◆ What this task involves ◆
A verbatim copy of every record is needed.

---------- Task data ----------

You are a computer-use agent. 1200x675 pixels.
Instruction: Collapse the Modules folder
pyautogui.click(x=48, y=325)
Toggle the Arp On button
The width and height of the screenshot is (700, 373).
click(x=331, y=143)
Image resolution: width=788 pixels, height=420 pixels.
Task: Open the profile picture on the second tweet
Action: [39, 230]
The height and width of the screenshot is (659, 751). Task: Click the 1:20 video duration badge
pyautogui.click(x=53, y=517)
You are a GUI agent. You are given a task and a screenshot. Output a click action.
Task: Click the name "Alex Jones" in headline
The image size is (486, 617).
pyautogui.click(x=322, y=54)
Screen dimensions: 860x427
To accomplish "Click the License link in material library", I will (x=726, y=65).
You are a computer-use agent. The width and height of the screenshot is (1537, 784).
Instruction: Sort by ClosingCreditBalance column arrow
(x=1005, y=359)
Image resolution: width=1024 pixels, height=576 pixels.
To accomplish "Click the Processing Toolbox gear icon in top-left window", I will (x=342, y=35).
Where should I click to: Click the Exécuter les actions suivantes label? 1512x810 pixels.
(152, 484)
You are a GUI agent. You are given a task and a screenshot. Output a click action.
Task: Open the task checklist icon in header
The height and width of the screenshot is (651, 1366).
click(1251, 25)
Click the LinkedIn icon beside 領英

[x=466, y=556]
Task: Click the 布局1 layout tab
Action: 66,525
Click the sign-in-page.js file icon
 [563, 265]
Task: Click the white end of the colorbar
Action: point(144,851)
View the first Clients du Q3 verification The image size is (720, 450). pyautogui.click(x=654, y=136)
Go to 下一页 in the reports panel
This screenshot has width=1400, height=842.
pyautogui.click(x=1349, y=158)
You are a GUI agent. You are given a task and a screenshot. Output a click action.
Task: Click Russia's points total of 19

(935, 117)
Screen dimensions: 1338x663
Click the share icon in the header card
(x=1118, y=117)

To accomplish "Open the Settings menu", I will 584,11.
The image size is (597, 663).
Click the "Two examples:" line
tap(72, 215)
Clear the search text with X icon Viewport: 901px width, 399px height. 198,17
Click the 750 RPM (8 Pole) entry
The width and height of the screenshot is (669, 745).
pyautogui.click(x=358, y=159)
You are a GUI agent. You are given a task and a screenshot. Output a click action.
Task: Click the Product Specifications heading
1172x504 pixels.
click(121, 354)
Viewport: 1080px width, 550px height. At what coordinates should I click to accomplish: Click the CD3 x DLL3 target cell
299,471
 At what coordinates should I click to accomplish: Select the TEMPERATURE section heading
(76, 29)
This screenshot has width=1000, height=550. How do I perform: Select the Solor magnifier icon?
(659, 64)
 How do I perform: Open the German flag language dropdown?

----------

◆ Exercise response ◆
You are a computer-use agent. 1200x675 pixels.
Instruction: Collapse the Modules folder
pyautogui.click(x=48, y=325)
Toggle the Arp On button
The width and height of the screenshot is (700, 373).
click(x=331, y=143)
Image resolution: width=788 pixels, height=420 pixels.
Task: Open the profile picture on the second tweet
Action: [39, 230]
The height and width of the screenshot is (659, 751). Task: Click the 1:20 video duration badge
pyautogui.click(x=53, y=517)
You are a GUI agent. You are given a task and a screenshot. Output a click action.
Task: Click the name "Alex Jones" in headline
The image size is (486, 617).
pyautogui.click(x=322, y=54)
Screen dimensions: 860x427
To accomplish "Click the License link in material library", I will (x=726, y=65).
You are a computer-use agent. The width and height of the screenshot is (1537, 784).
Instruction: Sort by ClosingCreditBalance column arrow
(x=1005, y=359)
Image resolution: width=1024 pixels, height=576 pixels.
To accomplish "Click the Processing Toolbox gear icon in top-left window", I will (x=342, y=35).
Where should I click to: Click the Exécuter les actions suivantes label? 1512x810 pixels.
(152, 484)
You are a GUI agent. You are given a task and a screenshot. Output a click action.
Task: Open the task checklist icon in header
The height and width of the screenshot is (651, 1366).
click(1251, 25)
Click the LinkedIn icon beside 領英

[x=466, y=556]
Task: Click the 布局1 layout tab
Action: 66,525
Click the sign-in-page.js file icon
 [563, 265]
Task: Click the white end of the colorbar
Action: point(144,851)
View the first Clients du Q3 verification The image size is (720, 450). pyautogui.click(x=654, y=136)
Go to 下一页 in the reports panel
This screenshot has width=1400, height=842.
pyautogui.click(x=1349, y=158)
You are a GUI agent. You are given a task and a screenshot. Output a click action.
Task: Click Russia's points total of 19

(935, 117)
Screen dimensions: 1338x663
Click the share icon in the header card
(x=1118, y=117)

To accomplish "Open the Settings menu", I will 584,11.
The image size is (597, 663).
Click the "Two examples:" line
tap(72, 215)
Clear the search text with X icon Viewport: 901px width, 399px height. 198,17
Click the 750 RPM (8 Pole) entry
The width and height of the screenshot is (669, 745).
pyautogui.click(x=358, y=159)
You are a GUI agent. You are given a task and a screenshot. Output a click action.
Task: Click the Product Specifications heading
1172x504 pixels.
click(121, 354)
Viewport: 1080px width, 550px height. At what coordinates should I click to accomplish: Click the CD3 x DLL3 target cell
299,471
 At what coordinates should I click to accomplish: Select the TEMPERATURE section heading
(76, 29)
This screenshot has width=1000, height=550. How do I perform: Select the Solor magnifier icon?
(659, 64)
 How do I perform: Open the German flag language dropdown?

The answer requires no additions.